Herne. . Timon Radicke, der neue CDU-Chef in Herne, will die Union neu aufstellen. Im WAZ-Interview erläutert er seine Pläne.

Timon Radicke ist am vergangenen Sonntag zum CDU-Kreisverbandsvorsitzenden in Herne gewählt worden. Beim Besuch in der WAZ-Redaktion sprachen die WAZ-Redakteure Lars-Oliver Christoph und Michael Muscheid mit dem 31-Jährigen.

Wie haben Sie Ihre Wahl zum CDU-Vorsitzenden gefeiert?

Radicke: Ich war erfreut und erleichtert zugleich. Noch am Abend nach meiner Wahl war ich mit Freunden, Bekannten und Parteifreunden in einer Cocktailbar. Angestoßen habe ich dort mit einer „Tante Inge“. Was drin war in dem Cocktail, weiß ich nicht, aber er sah gut aus.

Ihr Vorgänger Markus Schlüter hat keinen Hehl daraus gemacht, dass er Ihre Wahl für verfrüht hält. Was entgegnen Sie ihm?

Vorbehalte habe ich angesichts meines Alters in der Partei vor der Wahl durchaus gehört. Ich habe mich natürlich selbst gefragt: Bin ich schon soweit? Meine Antwort: Was der CDU in Herne fehlt, sind Dynamik und Flexibilität – und da kann es an der Parteispitze eigentlich nicht jung genug sein.

Timon Radicke (l.) mit seinem Vorgänger im Amt des CDU-Kreisvorsitzenden Markus Schlüter.
Timon Radicke (l.) mit seinem Vorgänger im Amt des CDU-Kreisvorsitzenden Markus Schlüter. © Rainer Raffalski

Markus Schlüter hat in seiner Abschiedsrede auch deutlich Kritik am Zustand der CDU Herne geübt. Hat er Recht?

Nach all den Jahren seines politischen Wirkens hat er aus meiner Sicht durchaus das gute Recht, klar zu sagen, was nicht passt. So mancher in der CDU mag das anders sehen. Ich meine: Eine Partei muss kritikfähig sein, auch in einer offenen Rede.

Wir wollten eigentlich wissen, ob er mit seiner Kritik am Zustand der CDU Recht hat. Stichwort: Ämterhäufung.

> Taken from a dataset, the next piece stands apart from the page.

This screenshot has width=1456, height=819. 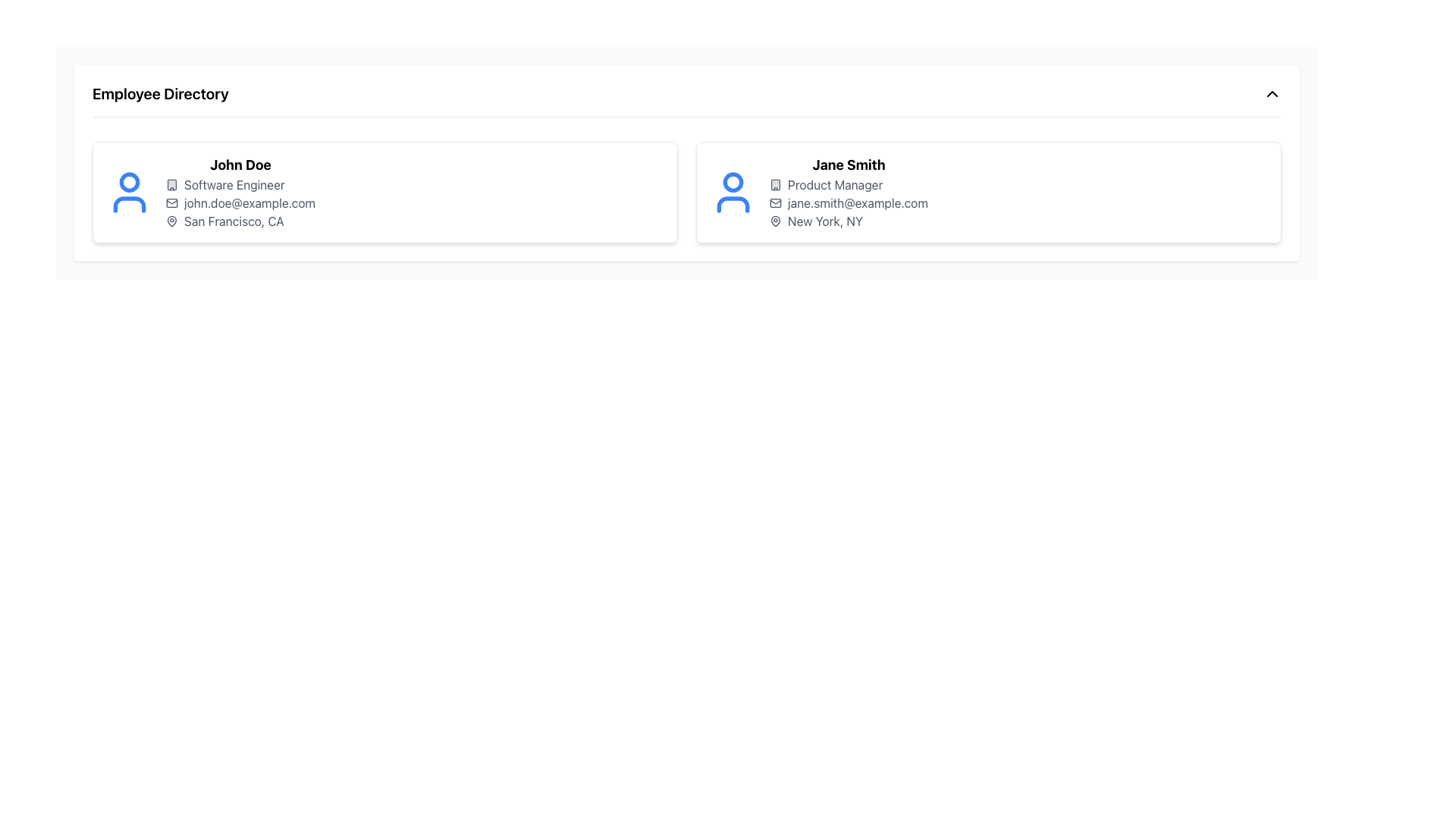 What do you see at coordinates (171, 202) in the screenshot?
I see `the email or messaging icon located in the profile card of 'John Doe', positioned to the left of the email address 'john.doe@example.com'` at bounding box center [171, 202].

Da hat er auch Recht. Ein Amt bedeutet Verantwortung und viel Engagement für ein Thema. Wenn ich etwa Vorsitzender der Jungen Union bin, dann vertrete ich die Interessen der jungen Menschen in der CDU. Als Vorsitzender der Kommunalpolitischen Vereinigung in der CDU ist es wiederum meine Aufgabe, den Mitgliedern durch Fort- und Weiterbildung das Handwerkszeug an die Hand zu geben, das sie für ihre Arbeit in den politischen Gremien brauchen. Jeder Vorsitz bedeutet Verpflichtungen. Da reicht es nicht, auf dem Podium zu stehen und zu sagen: Ich bin Vorsitzender von X, Y und Z. Mir ist lieber, dass einer nur ein Amt bekleidet als viele Ämter halbherzig. Deshalb habe ich im Vorfeld meiner Wahl auch den Vorsitz des Stadtbezirks Herne-Mitte abgegeben und mich aus dem Vorstand zurückgezogen.

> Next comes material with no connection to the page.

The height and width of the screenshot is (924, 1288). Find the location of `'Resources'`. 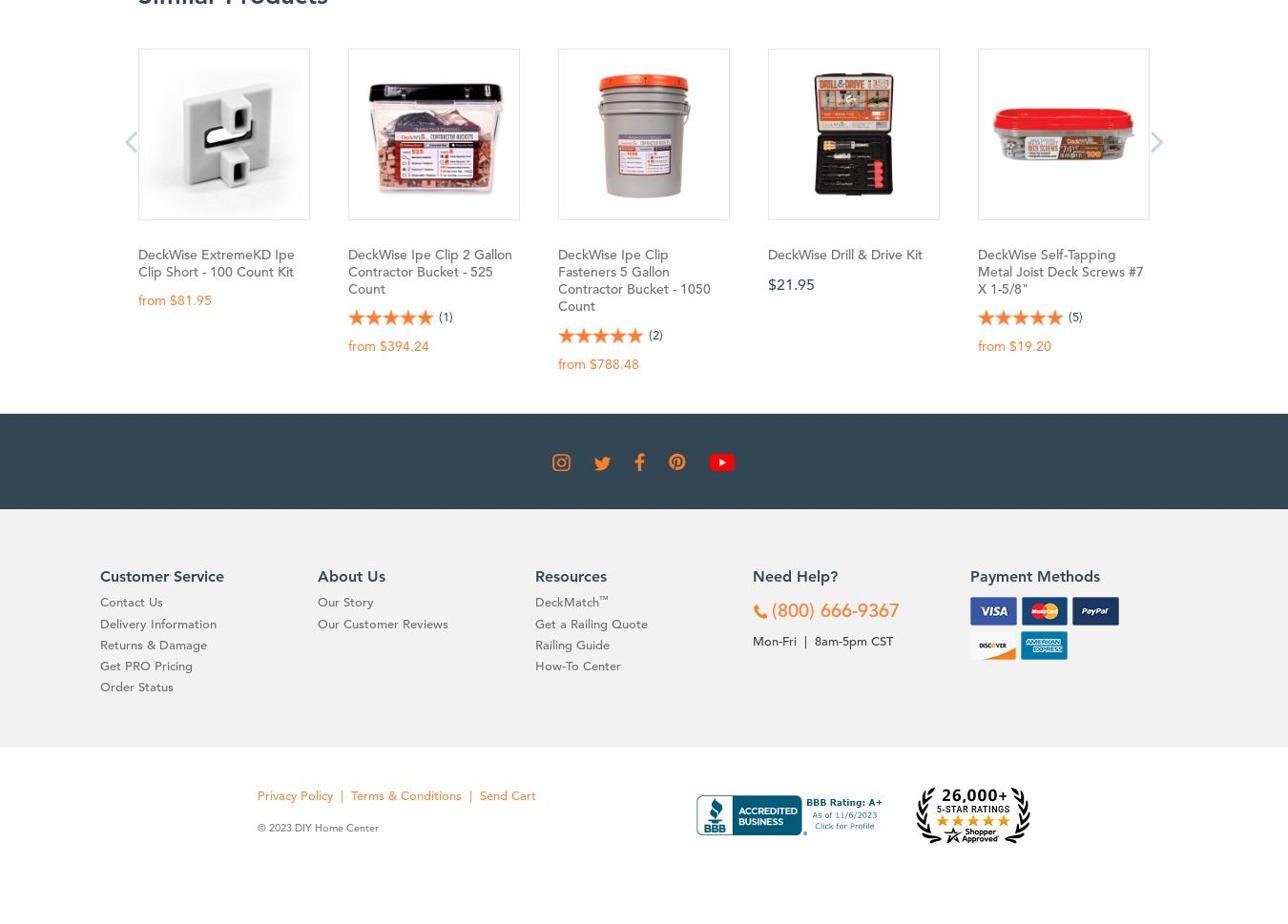

'Resources' is located at coordinates (571, 575).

Hat die Ämterhäufung in der CDU auch etwas damit zu tun, dass es zu wenig Schultern gibt, auf die man die Arbeit verteilen könnte?

Das ist mit Sicherheit ein Grund. Es ist ja kein Geheimnis, dass die Personaldecke in der CDU nicht die dickste ist. Auf der anderen Seite sind Ämter aber auch eine Chance, neue und junge Mitglieder einzubinden. Viele brauchen eine Verantwortung.

Die prominenteste Ämterhäufung fand sich ja ausgerechnet beim Kritiker Markus Schlüter selbst – als Fraktions- und Parteivorsitzender. War es glücklich, dass beides in einer Hand lag?

Ich habe großen Respekt vor dem, was Markus Schlüter in der CDU, aber auch in dieser Stadt leistet und geleistet hat. Aber: In der Politik sollte es so sein, dass die Partei die Marschroute vorgibt, und dann gehen die Themen in die Fraktion, also in die Gremien, auch ein Kooperationspartner ist möglicherweise beteiligt. Am Ende steht ein Konsens. Das Problem: Wenn man Partei- und Fraktionsvorsitzender ist, dann besteht die Gefahr, dass man nicht die Marschroute vorgibt, sondern schon den Konsens im Kopf hat. Damit verbaut man sich möglicherweise Chancen. Es braucht also eine Trennung der Ämter, dann hat man auch eine Trennschärfe.

Vor der Wahl haben Sie gesagt, dass Sie keine Kurzzeitlösung seien. Wie viele Jahre wollen Sie denn CDU-Chef bleiben?

Da antworte ich mal ganz diplomatisch: So viele, wie ich brauche, um meine Vorhaben durchzusetzen.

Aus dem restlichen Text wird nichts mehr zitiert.